One of your recent stage appearances as been in Calendar Girls; is it a relief to be keeping your clothes on this time?
Ha ha ha, yeah. I never found it upsetting to do it actually. Calendar Girls is very similar to this show in lots of ways; it’s an incredibly uplifting story about ordinary women and doing something extraordinary. Ironically the worst time appearing with my clothes off was in the rehearsal room and we all were more nervous in front of each other that first time than when we were actually taking them off in front of 2,000 people. Within the context of the play it was great and I think the women in the audience were more worried for us than we were by the end. It was quite liberating as well.
You’re going to be in Bristol for a few days, from 01 to 05 May, what are you looking forward to seeing or doing while you’re in the city?
I came down not long ago to see Sian Phillips, who was also in Calendar Girls, in the first show she did of Juliet and her Romeo at the Old Vic in Bristol (March 2010); I was there for a couple of days and just loved it, I’ve been a few times actually.
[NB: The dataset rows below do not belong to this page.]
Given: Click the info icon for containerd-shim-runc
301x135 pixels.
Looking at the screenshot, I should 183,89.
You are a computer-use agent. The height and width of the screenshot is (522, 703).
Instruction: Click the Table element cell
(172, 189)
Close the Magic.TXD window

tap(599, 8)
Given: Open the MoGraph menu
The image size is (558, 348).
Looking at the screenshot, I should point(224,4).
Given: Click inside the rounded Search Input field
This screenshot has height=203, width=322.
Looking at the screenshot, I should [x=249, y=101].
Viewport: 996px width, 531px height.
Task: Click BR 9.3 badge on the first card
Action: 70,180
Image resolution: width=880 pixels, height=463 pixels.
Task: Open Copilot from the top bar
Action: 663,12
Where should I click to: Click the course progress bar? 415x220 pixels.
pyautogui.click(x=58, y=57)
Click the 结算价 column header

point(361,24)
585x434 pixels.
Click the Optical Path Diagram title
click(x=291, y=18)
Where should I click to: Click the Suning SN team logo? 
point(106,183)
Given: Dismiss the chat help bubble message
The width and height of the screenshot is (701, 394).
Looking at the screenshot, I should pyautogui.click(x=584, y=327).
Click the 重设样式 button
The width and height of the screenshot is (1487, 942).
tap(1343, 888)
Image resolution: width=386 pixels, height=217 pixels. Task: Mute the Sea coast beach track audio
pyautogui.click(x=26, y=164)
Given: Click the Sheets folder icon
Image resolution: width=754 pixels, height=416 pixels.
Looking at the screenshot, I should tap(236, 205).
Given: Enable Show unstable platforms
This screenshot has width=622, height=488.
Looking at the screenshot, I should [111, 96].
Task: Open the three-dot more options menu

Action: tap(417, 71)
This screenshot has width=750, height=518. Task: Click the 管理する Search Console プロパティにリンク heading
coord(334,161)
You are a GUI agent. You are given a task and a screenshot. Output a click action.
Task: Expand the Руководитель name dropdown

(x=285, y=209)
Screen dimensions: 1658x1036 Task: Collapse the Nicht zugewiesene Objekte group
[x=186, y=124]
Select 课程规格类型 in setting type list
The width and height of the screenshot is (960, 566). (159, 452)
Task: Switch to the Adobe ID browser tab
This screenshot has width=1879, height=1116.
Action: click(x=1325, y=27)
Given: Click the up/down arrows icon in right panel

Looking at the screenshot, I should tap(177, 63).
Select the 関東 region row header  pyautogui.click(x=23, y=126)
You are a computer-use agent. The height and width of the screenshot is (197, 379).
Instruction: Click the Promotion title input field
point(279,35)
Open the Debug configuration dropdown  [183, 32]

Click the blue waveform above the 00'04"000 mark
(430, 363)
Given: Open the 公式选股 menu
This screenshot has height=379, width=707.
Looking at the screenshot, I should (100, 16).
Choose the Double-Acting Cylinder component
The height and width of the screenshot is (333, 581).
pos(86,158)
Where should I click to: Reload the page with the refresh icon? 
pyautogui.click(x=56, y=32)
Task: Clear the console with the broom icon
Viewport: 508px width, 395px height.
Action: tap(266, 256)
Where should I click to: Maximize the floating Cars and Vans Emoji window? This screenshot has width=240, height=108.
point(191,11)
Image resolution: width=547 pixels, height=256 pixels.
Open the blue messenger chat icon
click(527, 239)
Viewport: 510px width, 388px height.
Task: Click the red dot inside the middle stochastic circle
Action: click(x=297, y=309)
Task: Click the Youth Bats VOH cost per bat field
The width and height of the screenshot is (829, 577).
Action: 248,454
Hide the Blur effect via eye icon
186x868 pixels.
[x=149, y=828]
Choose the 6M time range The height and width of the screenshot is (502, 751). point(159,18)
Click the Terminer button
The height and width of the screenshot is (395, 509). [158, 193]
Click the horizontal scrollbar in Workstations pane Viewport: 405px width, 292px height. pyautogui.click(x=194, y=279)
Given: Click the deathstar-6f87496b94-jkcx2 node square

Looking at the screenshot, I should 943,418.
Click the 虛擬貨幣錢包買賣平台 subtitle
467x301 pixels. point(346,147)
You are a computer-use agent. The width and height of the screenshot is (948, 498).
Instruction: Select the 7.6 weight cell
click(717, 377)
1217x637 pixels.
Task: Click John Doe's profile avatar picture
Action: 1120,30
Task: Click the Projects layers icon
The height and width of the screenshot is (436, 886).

I’ll be looking out for my friend Julia Hills, another member of the Calendar Girls cast; she’s doing The Cherry Orchard at the Tobacco Factory so I’ll definitely be trying to fit a matinee of that in.
I love walking all along the river and there’s great shopping; I won’t be stuck for things to do.
The current tour finishes in Manchester towards the end of June, what happens next, does the dream keep going?
Well we’ve had Lloyd Webber on the phone and Cameron Mackintosh. We’re certainly going to be touring again because we’ve only done Aberdeen and Inverness in Scotland and so we’re going to be doing The King’s, Glasgow, which is just about sold out for two weeks, and Edinburgh, just after the festival. There are lots of discussions about where it will go, we’ll just have to wait and see.
We’ve been a bit overwhelmed by the response actually, from audiences and from reviewers. It’s been really amazing.
Thank you very much for taking time out to talk to me today, I just have one final question for you – last year you appeared on Celebrity Mastermind, coming second in your episode; if you could take part in one other celebrity show would you learn ballroom dancing, ice skating or how to cook?
Probably ballroom dancing. I’ve got to do a bit of it in this show but also because my father, who died just a few weeks before we started, ballroom danced four nights a week and one of the things that kept him going when he was in the hospice was watching Strictly. It’s not that I’m a huge fan of it but I know that it kept him going and it was a big thing for him, so that would be the main reason and not because I think I’m Fred Astaire or Ginger Rogers.
Certainly not ice skating; that would be too terrifying!
I Dreamed A Dream opens at Bristol Hippodrome on Tuesday 01 May and runs until Saturday 05 May. There will be performances at 7.30PM each evening and matinees at 2.30PM on Wednesday and Saturday. Tickets are priced from £19.50 to £39.00.